AUD | USD

How to Reduce Power Consumption in Always-On Voice Interface Designs

By Stephen Evanczuk

Contributed By Digi-Key's North American Editors

Voice-controlled interfaces such as Amazon Alexa, Apple Siri, and Google Home rely upon always-on voice capture capability to detect the wake word or phrase used to initiate complex speech processing algorithms that often require cloud-based resources. However, as voice-based control moves into battery-powered devices and adds to the standby power budget of other consumer devices such as TVs, this always-on capability represents a significant power drain, and an added design challenge. However, using a few low-power devices, developers can more easily implement voice-controlled interfaces without compromising the power budget.

This article shows how developers can use sound-activated microelectromechanical systems (MEMS) microphones in combination with low-power processors or codecs to create ultra-low-power, always-on voice-activated designs. By way of example, it will introduce and describe the usage of the VM1010 MEMS microphone from Vesper Technologies and the Apollo3 AMA3B1KK microcontroller from Ambiq Micro in this application.

Moving from low-power to ultra-low-power microphones

Designing sound-activated circuits is not a significant challenge in itself. Using a microphone and little more than an operational amplifier, engineers can easily create circuits able to detect when ambient sound exceeds some preset threshold (for example, see "Make a Switch Sound Activated Using LaunchPad"). The challenge arises in applying these simple methods for always-on detection in designs where low power consumption is a key requirement. For these devices, even the relatively modest current requirements of an active microphone and amplifier can exceed power budgets, particularly in battery-powered designs and in consumer devices with standby power that must comply with Energy Star guidelines.

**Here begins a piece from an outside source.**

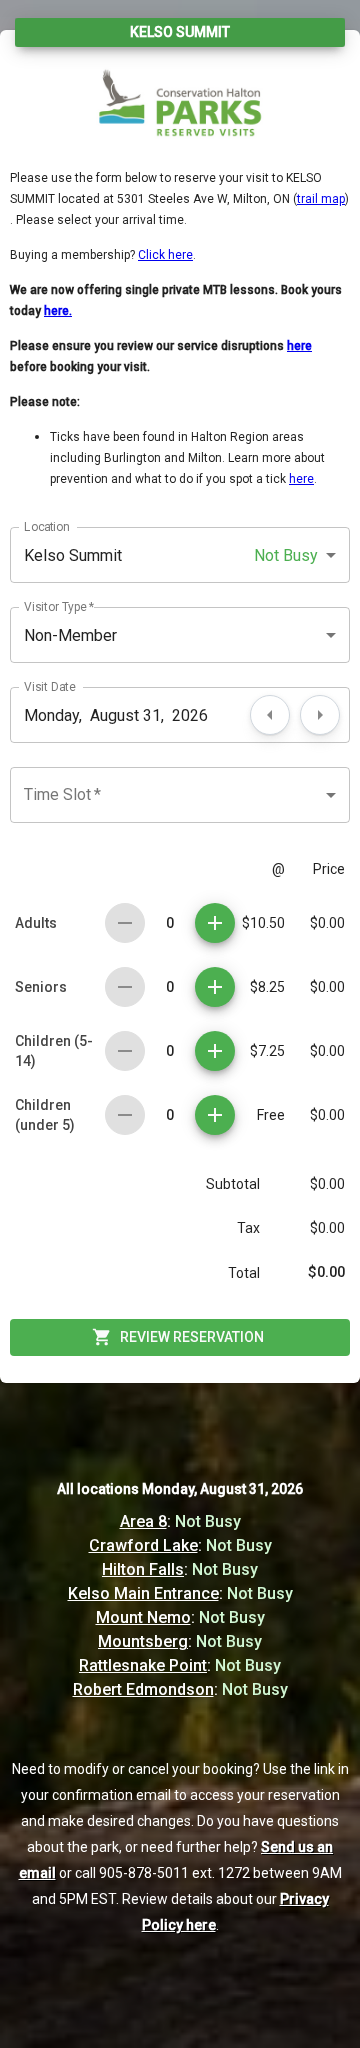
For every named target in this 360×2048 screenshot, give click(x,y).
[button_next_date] (320, 715)
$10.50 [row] (263, 923)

Designers have for years taken advantage of miniature, low-power electret condenser microphones in low-power electronic devices. For example, subminiature electret microphones such as the Knowles FG series consume at most 50 microamperes (µA) with a 1.3 volt supply.

The emergence of MEMS technologies has enabled manufacturers to create ultra-low-power singled-ended output microphones that combine buffer amplifiers and other support circuitry in the same package (Figure 1).

Diagram of integrated MEMS transducer, buffer amplifier, and voltage regulatorFigure 1: Manufacturers have integrated a MEMS transducer, a buffer amplifier, and a voltage regulator to provide a complete microphone that generates a single-ended voltage output, Vout. (Image source: Vesper Technologies)

The result is an integrated MEMS microphone device that helps reduce the overall cost, complexity, and power draw of audio front-end designs. Yet the need to maintain full power to these robust, power-thrifty microphones means that even the most power efficient sound-activated products continually drain current and do so unproductively during extended periods of quiet.

This issue has been addressed using a type of specialized sound-activated MEMS microphone, such as the VM1010 from Vesper Technologies. Using these devices, developers can further reduce power consumption during inactive periods. Further, by using this microphone along with ultra-low-power microcontrollers or codecs, developers can design sophisticated always-on voice-activated speech interfaces in products with strict requirements for low power consumption.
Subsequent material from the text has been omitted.